Stutzman acknowledges that the Mennonite church is limited in how it can address this concern, since neither the denomination nor MennoMedia own the building. He has begun networking with other local church groups to see whether there might be interest from others in purchasing the building. Stutzman does hope MC USA can help fund a new historical marker to be placed beside Scottdale Mennonite Church and near the former MPH building that would honor the work and legacy of MPH.

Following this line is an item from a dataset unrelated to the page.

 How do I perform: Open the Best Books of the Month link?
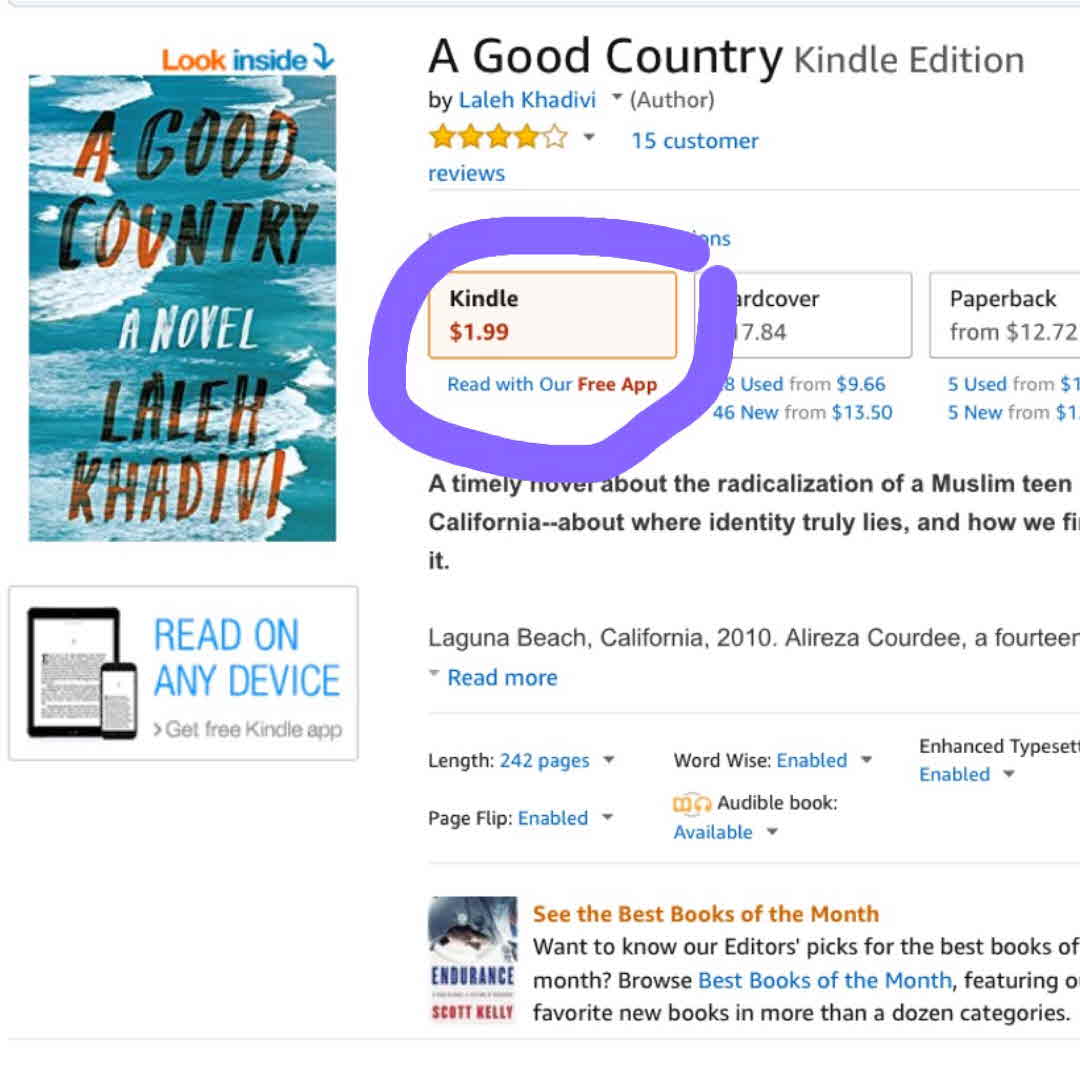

At the June meeting, following sharing by former employees, Stutzman read a fivefold letter of apology that named expressions of contrition for the loss of retirement benefits promised to MPH employees, “abuse from management,” the abrupt nature of some terminations, the lack of financial subsidy for MPH from the broader church and the portrayal of the publishing crisis in Mennonite press that unfairly compared the publishing crisis to broader financial scandals such as Enron.

“For all of the failings I have named above, I ask for your forgiveness. I cannot and will not demand your pardon, which I would have no right to do. In these matters, I am in your debt; you are not in mine. You do not owe anything to me or the broader church. But if it would contribute to your healing, I will gratefully receive any words of forgiveness, lament, grieving, or hope which you have to offer,” wrote Stuzman.

Read Stutzman’s full letter of apology.

In the end, Mishler acknowledged that while the meeting was not the final step in healing relationships between MC USA and Scottdale, it was an important one.

“What stands out for me from that meeting is that the pain is not far from the surface after six years,” said Mishler. “Although I think there’s been some healing and some moving on, this is the first apology these folks have ever heard from the denomination. Ervin’s letter was appreciated above anything else that happened that day.”

“The publishing house did as much mission work as any other Mennonite organization,” said Cutrell. “And lots of people came there and learned life skills and took them to many other places. There’s lots of history there, and most of it was good. I think that’s what has failed to reach people and be remembered.”

Royer believes that continuing to work at healing relationships with former MPH employees will also be beneficial for all of MC USA. “I’m not a Mennonite anymore, but I believe that if this is healed, it will invigorate the entire church.”

Over the next several months, we at The Mennonite will be running additional stories exploring the legacy and impact of the Mennonite Publishing House.